#### [Exercise prompt]
From the data below, extract each line that contains the string "This".

#### [Record excerpts]
—————

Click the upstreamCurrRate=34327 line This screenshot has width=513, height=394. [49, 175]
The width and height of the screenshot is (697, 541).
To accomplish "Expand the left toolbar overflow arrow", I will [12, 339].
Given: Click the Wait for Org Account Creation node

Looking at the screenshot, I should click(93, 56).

—————

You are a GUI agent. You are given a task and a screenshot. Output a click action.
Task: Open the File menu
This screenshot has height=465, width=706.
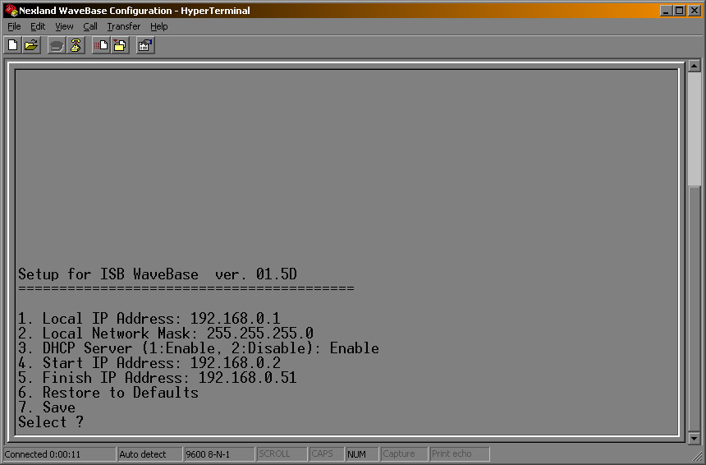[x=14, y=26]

—————

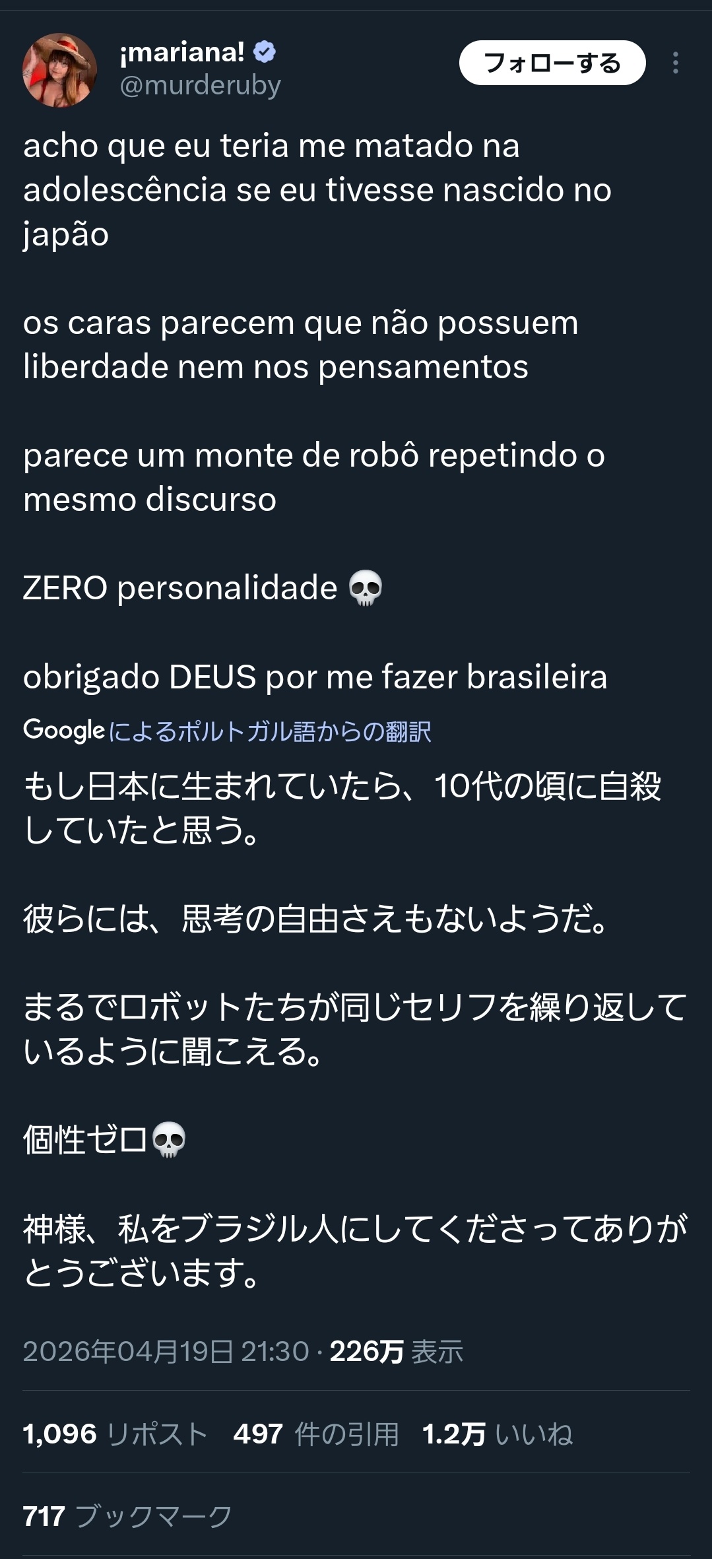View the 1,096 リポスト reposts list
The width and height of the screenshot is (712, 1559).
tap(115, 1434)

—————

#### [Solution below]
Click the upstreamCurrRate=34327 line This screenshot has width=513, height=394. [49, 175]
This screenshot has height=465, width=706.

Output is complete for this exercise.